Dr. Clara Ifeanyiobi, Convener, Society for Climate Action in Nigeria (SCAN) flanked by Resource persons and participants at the 'climate smart training Workshop in Port Harcourt

By Bon Peters

Agriculture experts in Nigeria have advocated “smart farming practices” to combat climate change, improve productivity and enhance food security in the country.

They noted that if climate change challenges were not nipped in the bud, more than 52 per cent of the country’s agricultural production would be threatened by 2050.

The experts under the aegis of The Society of Action in Nigeria (SCAN), in collaboration with the University of Port Harcourt, disclosed this during a workshop organized for women and youth leaders on Thursday in Port Harcourt the Rivers state capital.

A Senior Lecturer, Department of Agricultural Extension and Development Studies, University of Port Harcourt, Dr Clara Ifeanyiobi who was the project Lead of the programme, said the aim of the workshop was to equip farmers with adaptative skills on climate change.

She noted that the project was a micro grant from Adaptation Research Alliance to the Society for Climate Action in Nigeria (SCAN) in collaboration with the University of Port Harcourt and the University of Nigeria Nsuka.

According to Ifeanyiobi, when these skills are incorporated in agri-business, huge losses usually associated with climate change would be averted while farmers’ livelihoods would also gain a positive turnaround.

In her words, “Today’s training is tailored to the identified areas of need which is majorly in the area of crop and soil management practices for cassava, maize and vegetable farming”

“We are excited that there will be a huge turnaround in this year’s harvest, we’ve been in the business of equipping farmers with climate smart agricultural practices for over 10 years and our results from our target farmers have been quite laudable.”

“This one is a lot bigger, haven synergized with key agencies like the Nigeria Meteorological Agency (NIMET) and the International Institute of Tropical Agriculture (IIT).”

“Beneficiaries are also expected to go to their various Communities and establish the climate smart rural women and youth groups.”

“We are also going to support the various trainings at the community level.
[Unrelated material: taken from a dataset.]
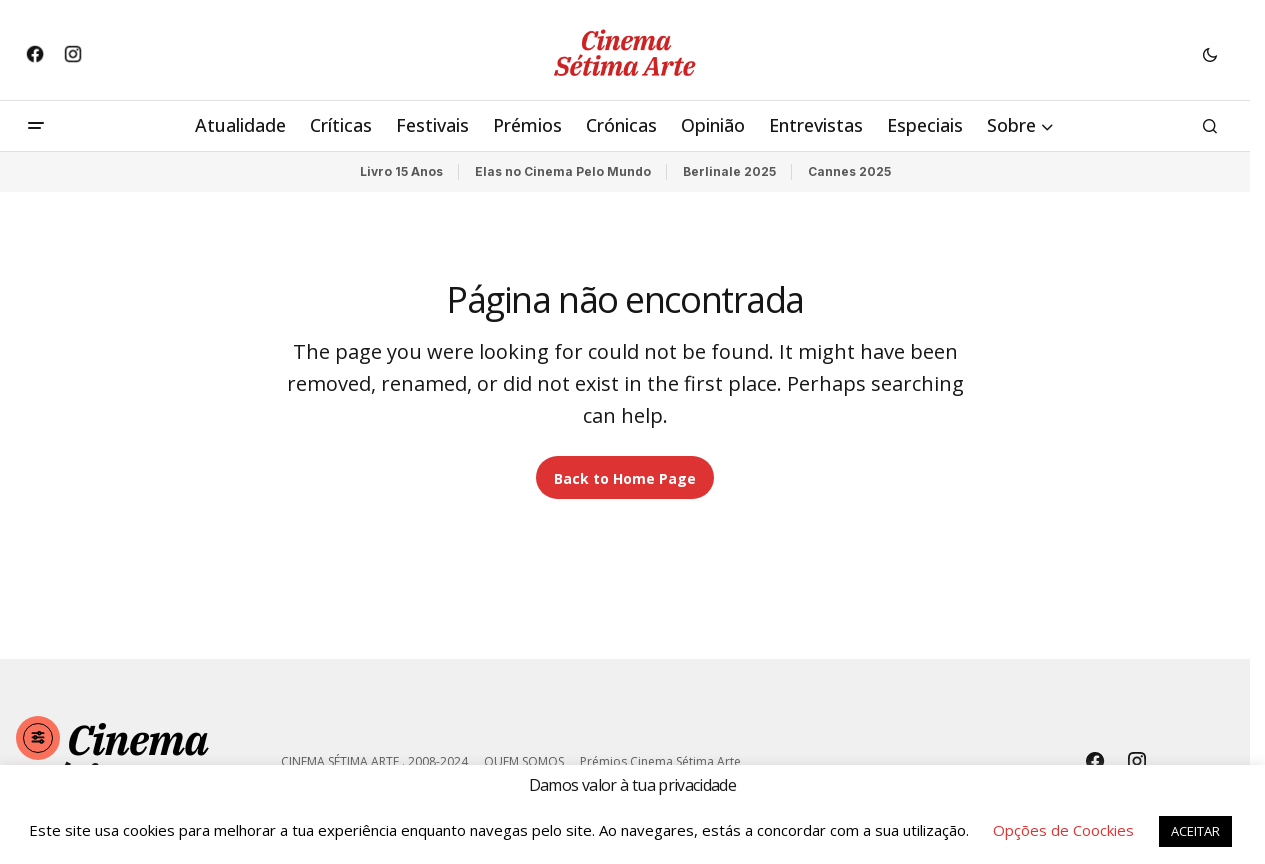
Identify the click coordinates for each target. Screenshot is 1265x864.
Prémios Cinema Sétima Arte (660, 761)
So, we look forward to a bumper harvest across the 23 local councils of the state,” she said.

Ifeanyiobi also stated that improved crop varieties like cassava stems, maize (SC- 526) were also distributed to participants of the workshop (farmers) drawn from the 23 local government areas of the state.

Another resource person, Dr Doris Akachukwu, Senior Lecturer at the  Micheal Opara University of Agriculture, Umudike, Abia State, urged the Federal Government to utilise agricultural resources in the country to tackle current food crises .
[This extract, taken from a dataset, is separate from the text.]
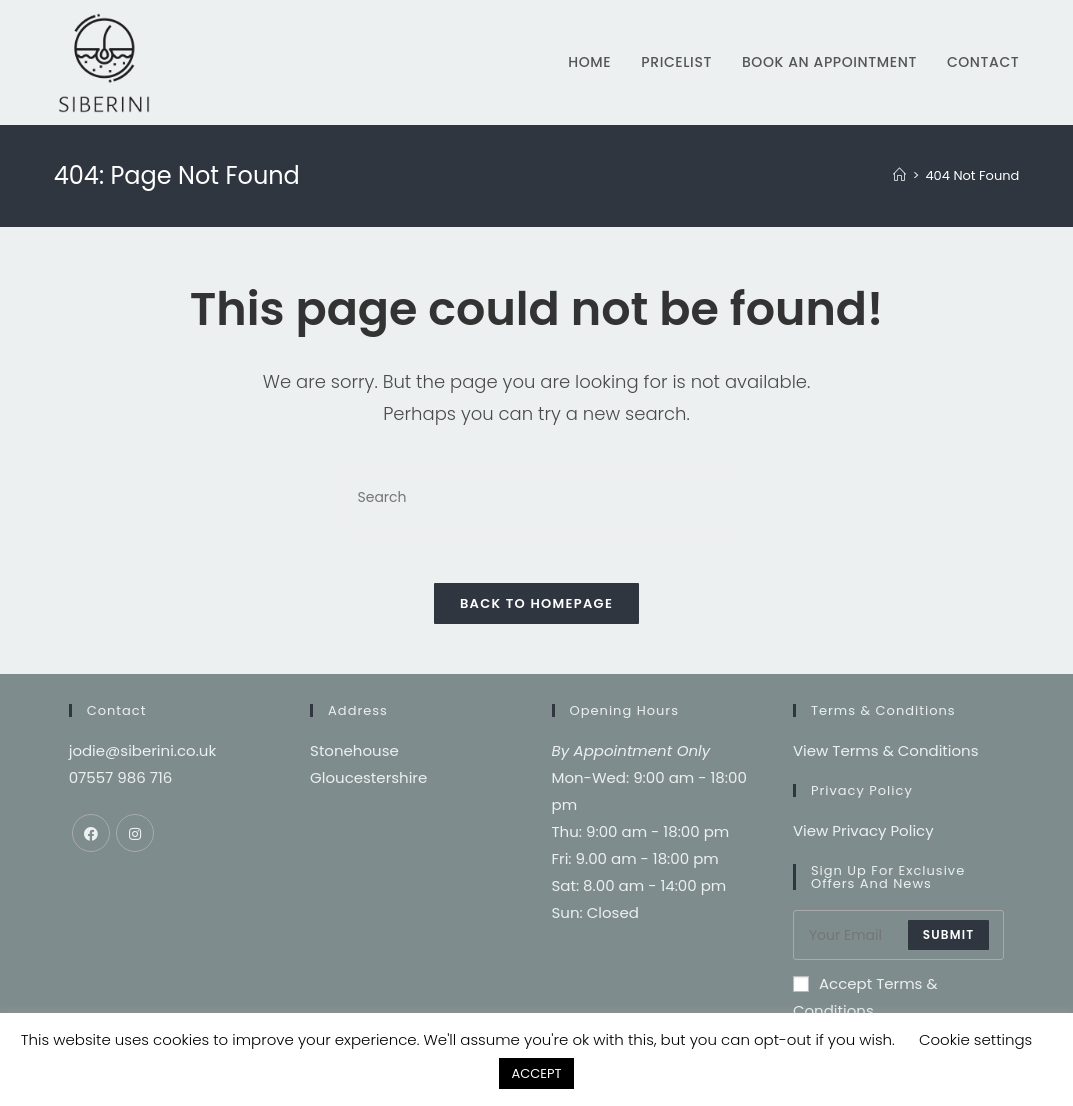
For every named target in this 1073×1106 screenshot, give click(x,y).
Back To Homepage (536, 609)
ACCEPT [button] (536, 1073)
“Here in Nigeria, we have the land and manpower; rather than desire things that are far fetched, we should put in more commitment and funding for agriculture.
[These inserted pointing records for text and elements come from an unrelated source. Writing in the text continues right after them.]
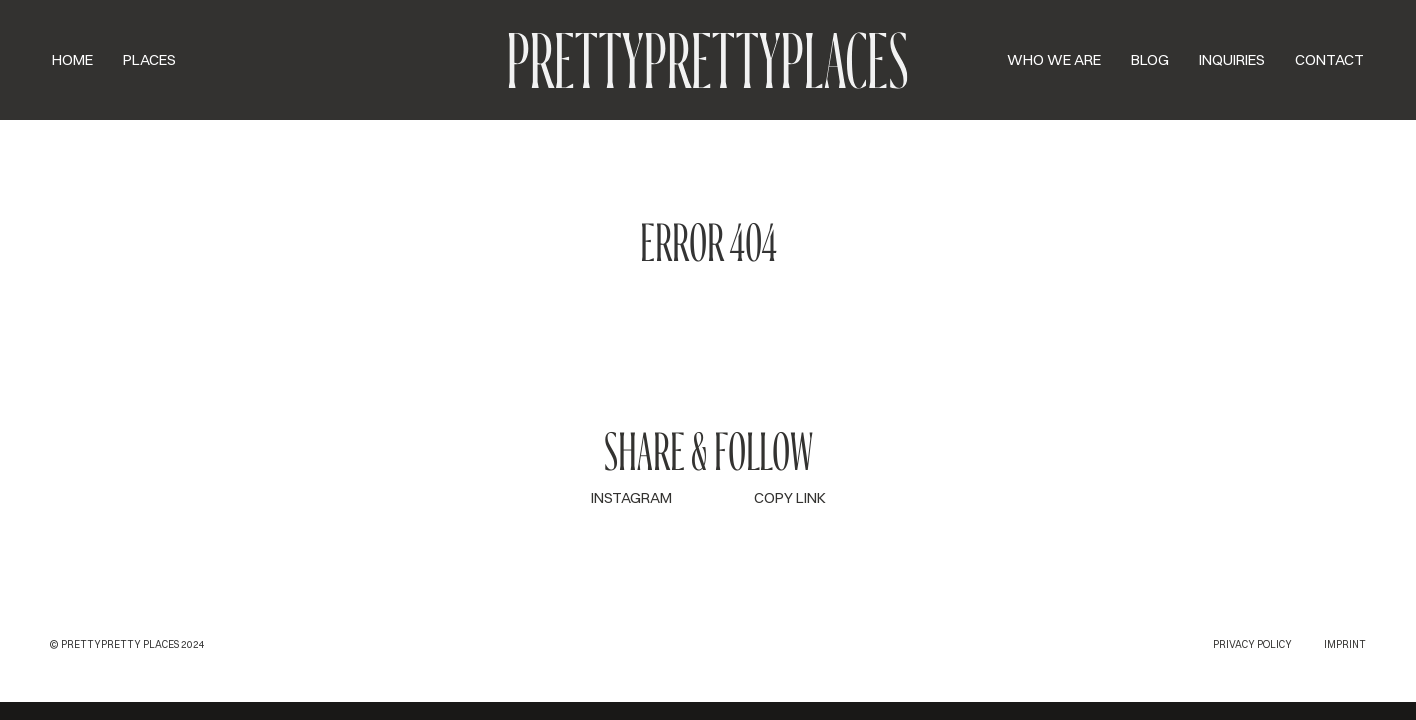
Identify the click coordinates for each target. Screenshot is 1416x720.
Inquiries (1232, 59)
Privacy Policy (1252, 644)
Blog (1150, 59)
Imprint (1345, 644)
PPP (708, 60)
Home (72, 59)
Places (149, 59)
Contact (1329, 59)
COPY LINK (790, 497)
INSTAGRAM (631, 497)
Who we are (1054, 59)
“Nigeria should begin to look inward, fund large scale production to ensure food sufficiency and employment for our teaming youths,” she said.

Akachukwu expressed worry over poor commitment to Agriculture by farmers and youths in the country, adding that lack of basic techniques, seedlings and environmental pollution, effects of green house gases were some of the impediments to Agricultural productivity in the Niger Delta area.

Similarly, Dr Bassey Udom, an Associate Professor, and soil scientist at the University of Port Harcourt, said that the training would help the farmers on innovative soil practices to help cushion climate change.

He also urged the Federal Government to tackle security which he highlighted as key to agricultural prosperity.

Our Correspondent reports that various resource persons in the field of sciences especially soil scientists and crop scientists proffered solutions to some of the challenges and complaints by the participants.